▶ _Required work_: Rewrite everything from the start of the records down to the line containing "Action: tap(886, 106)", task lines included, and move each tap coordinate in the answers by adding 117 to both its x and y values. Leave the pictures out.

---------- Data lines

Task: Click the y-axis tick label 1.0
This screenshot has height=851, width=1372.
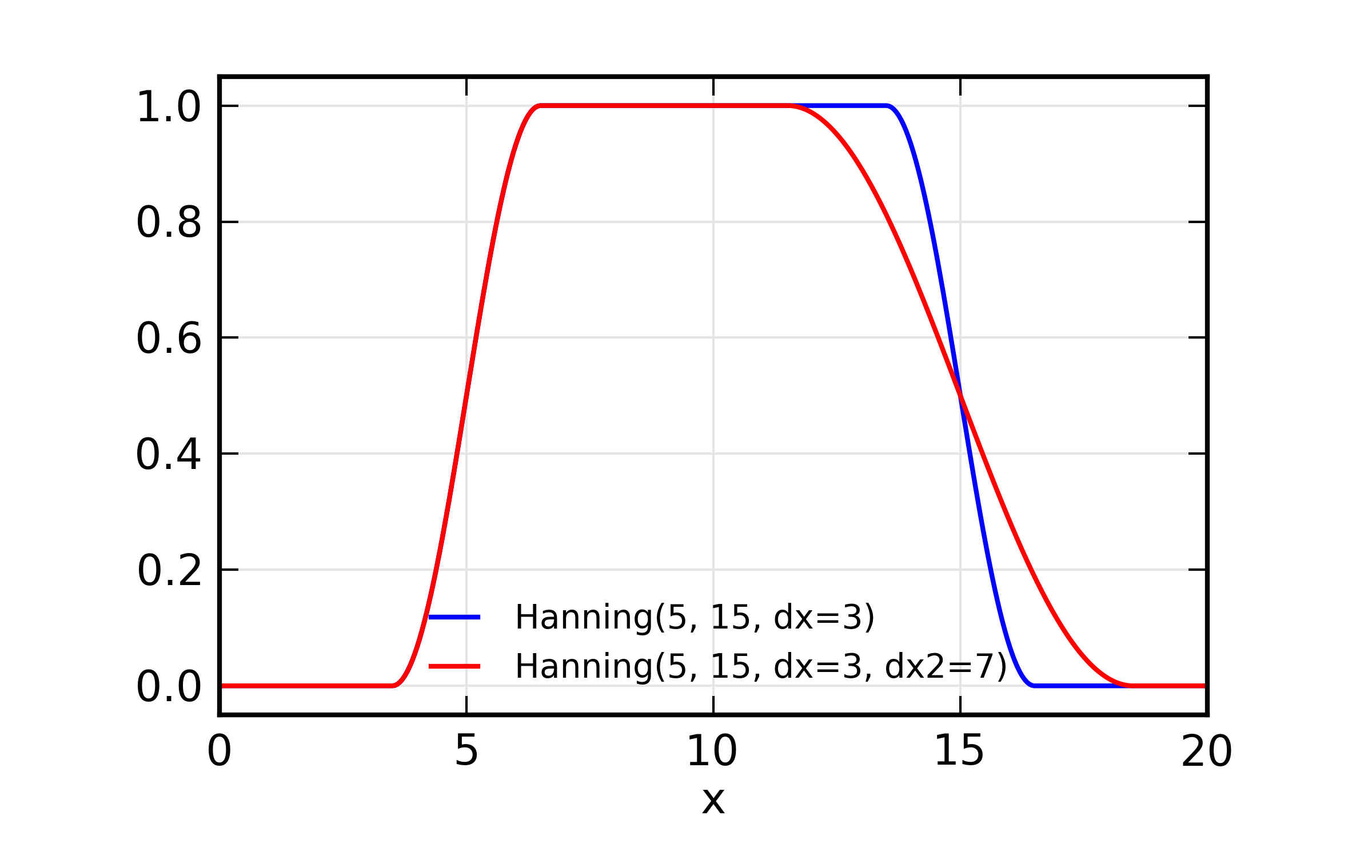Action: tap(169, 107)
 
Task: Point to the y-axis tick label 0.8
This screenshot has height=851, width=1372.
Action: tap(169, 222)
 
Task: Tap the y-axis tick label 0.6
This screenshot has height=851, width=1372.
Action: tap(169, 339)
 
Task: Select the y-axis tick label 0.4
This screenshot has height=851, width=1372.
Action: tap(169, 455)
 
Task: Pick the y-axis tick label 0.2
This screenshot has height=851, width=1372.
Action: tap(170, 571)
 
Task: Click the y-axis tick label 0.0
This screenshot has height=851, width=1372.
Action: tap(169, 687)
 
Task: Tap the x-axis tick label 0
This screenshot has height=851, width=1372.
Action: tap(220, 751)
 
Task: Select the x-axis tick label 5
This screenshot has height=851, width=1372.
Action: tap(466, 751)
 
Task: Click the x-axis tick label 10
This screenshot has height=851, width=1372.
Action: tap(712, 751)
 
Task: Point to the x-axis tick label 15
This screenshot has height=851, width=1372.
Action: tap(959, 751)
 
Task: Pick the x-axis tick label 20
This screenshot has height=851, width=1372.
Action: tap(1206, 751)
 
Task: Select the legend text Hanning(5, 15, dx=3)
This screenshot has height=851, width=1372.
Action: tap(695, 618)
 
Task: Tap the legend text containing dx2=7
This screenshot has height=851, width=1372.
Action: tap(760, 667)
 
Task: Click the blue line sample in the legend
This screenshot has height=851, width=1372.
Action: tap(455, 617)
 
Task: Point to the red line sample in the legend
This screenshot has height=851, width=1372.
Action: tap(455, 666)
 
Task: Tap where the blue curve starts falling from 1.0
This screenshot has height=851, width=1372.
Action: tap(886, 106)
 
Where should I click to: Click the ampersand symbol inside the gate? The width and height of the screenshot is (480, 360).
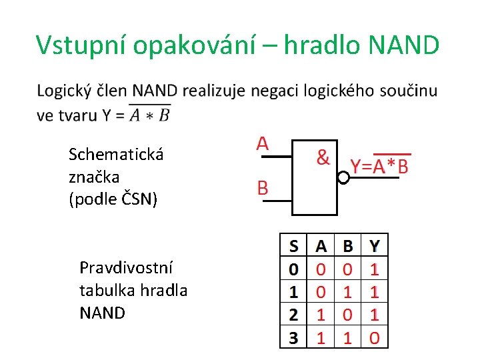coord(323,157)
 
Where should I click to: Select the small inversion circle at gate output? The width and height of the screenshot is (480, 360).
coord(343,178)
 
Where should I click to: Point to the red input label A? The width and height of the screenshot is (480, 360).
coord(263,143)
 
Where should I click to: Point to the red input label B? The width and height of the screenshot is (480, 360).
coord(263,188)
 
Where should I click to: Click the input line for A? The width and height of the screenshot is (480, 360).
coord(276,157)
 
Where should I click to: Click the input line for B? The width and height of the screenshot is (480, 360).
coord(276,199)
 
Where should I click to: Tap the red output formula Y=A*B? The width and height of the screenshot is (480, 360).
coord(379,167)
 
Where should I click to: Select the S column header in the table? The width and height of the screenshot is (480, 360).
coord(293,247)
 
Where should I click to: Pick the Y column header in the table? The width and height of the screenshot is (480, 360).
coord(375,247)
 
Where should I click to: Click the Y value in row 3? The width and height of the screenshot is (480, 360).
coord(375,338)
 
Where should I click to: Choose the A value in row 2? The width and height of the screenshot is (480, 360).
coord(321,315)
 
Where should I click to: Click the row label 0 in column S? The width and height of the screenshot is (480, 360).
coord(293,269)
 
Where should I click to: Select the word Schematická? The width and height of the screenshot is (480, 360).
coord(116,155)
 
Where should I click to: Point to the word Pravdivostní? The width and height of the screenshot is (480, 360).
coord(126,268)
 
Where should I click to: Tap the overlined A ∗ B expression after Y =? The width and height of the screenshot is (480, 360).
coord(150,115)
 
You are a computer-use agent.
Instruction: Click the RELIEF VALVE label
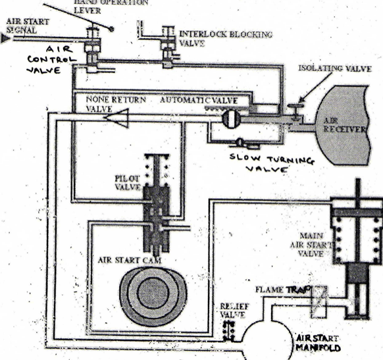[x=230, y=309]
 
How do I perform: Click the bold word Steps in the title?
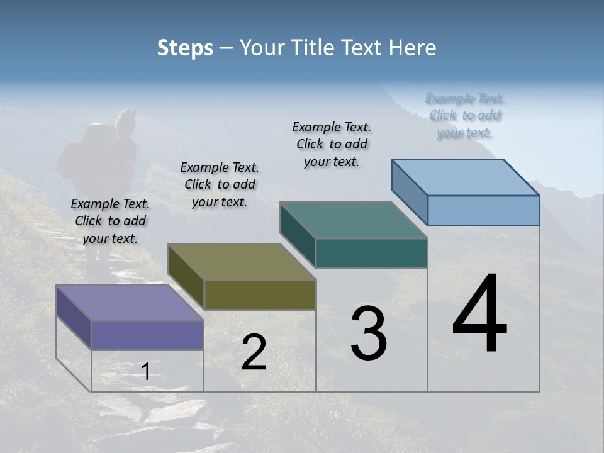pyautogui.click(x=185, y=48)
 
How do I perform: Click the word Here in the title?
pyautogui.click(x=411, y=48)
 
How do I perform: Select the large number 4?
pyautogui.click(x=479, y=315)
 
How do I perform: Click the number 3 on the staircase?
pyautogui.click(x=369, y=333)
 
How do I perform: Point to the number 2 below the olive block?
pyautogui.click(x=254, y=352)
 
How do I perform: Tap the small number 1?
pyautogui.click(x=146, y=372)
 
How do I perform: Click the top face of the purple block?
pyautogui.click(x=129, y=303)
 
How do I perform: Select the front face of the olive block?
pyautogui.click(x=260, y=295)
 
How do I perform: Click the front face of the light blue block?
pyautogui.click(x=483, y=210)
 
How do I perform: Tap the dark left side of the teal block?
pyautogui.click(x=297, y=234)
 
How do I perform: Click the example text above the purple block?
pyautogui.click(x=110, y=221)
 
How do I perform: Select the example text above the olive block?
pyautogui.click(x=220, y=184)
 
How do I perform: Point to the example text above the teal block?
pyautogui.click(x=332, y=144)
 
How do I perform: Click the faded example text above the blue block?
pyautogui.click(x=465, y=116)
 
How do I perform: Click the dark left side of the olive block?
pyautogui.click(x=186, y=275)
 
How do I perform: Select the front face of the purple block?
pyautogui.click(x=147, y=335)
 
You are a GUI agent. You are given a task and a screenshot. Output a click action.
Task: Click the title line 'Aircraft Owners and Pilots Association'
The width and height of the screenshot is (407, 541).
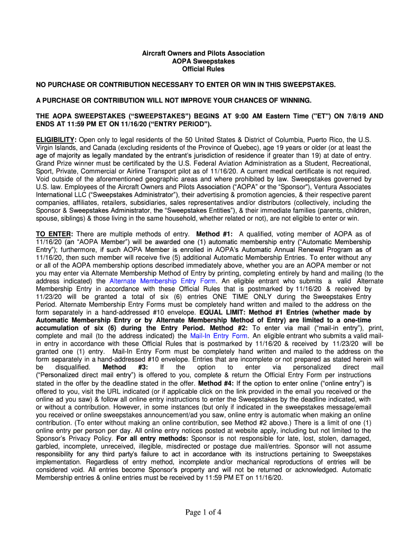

--------------------

▶ _The completed task_:
Task: Click the y-axis tick label 1.0
This screenshot has height=851, width=1372.
Action: tap(286, 224)
 
Task: Point to the y-axis tick label 0.8
This screenshot has height=851, width=1372.
Action: tap(286, 339)
 
Task: Tap the y-axis tick label 0.6
This screenshot has height=851, width=1372.
Action: tap(286, 456)
 
Task: Select the y-axis tick label 0.4
This screenshot has height=851, width=1372.
Action: tap(286, 572)
 
Task: Pick the y-axis tick label 0.2
This screenshot has height=851, width=1372.
Action: tap(287, 688)
 
Task: Click the y-axis tick label 0.0
This screenshot has height=851, width=1372.
Action: tap(286, 804)
 
Task: Tap the x-axis tick label 0
This screenshot has height=851, width=1372.
Action: tap(337, 868)
 
Task: Select the x-axis tick label 5
This screenshot has height=851, width=1372.
Action: tap(583, 868)
 
Task: Click the x-axis tick label 10
This screenshot has height=851, width=1372.
Action: tap(829, 868)
 
Task: Point to the x-axis tick label 15
This screenshot has height=851, width=1372.
Action: tap(1076, 868)
 
Task: Pick the x-axis tick label 20
This screenshot has height=851, width=1372.
Action: tap(1323, 868)
 
Task: Select the legend text Hanning(5, 15, dx=3)
This screenshot has height=851, width=1372.
Action: tap(812, 735)
 
Task: Tap the legend text containing dx2=7
This screenshot has height=851, width=1372.
Action: tap(877, 784)
 
Task: Click the blue line sample in the legend
This screenshot has height=851, width=1372.
Action: tap(572, 734)
 
Task: Point to the red line sample in the legend
This screenshot has height=851, width=1372.
Action: tap(572, 783)
 
Task: Tap where the blue curve starts falling from 1.0
This screenshot has height=851, width=1372.
Action: tap(1003, 223)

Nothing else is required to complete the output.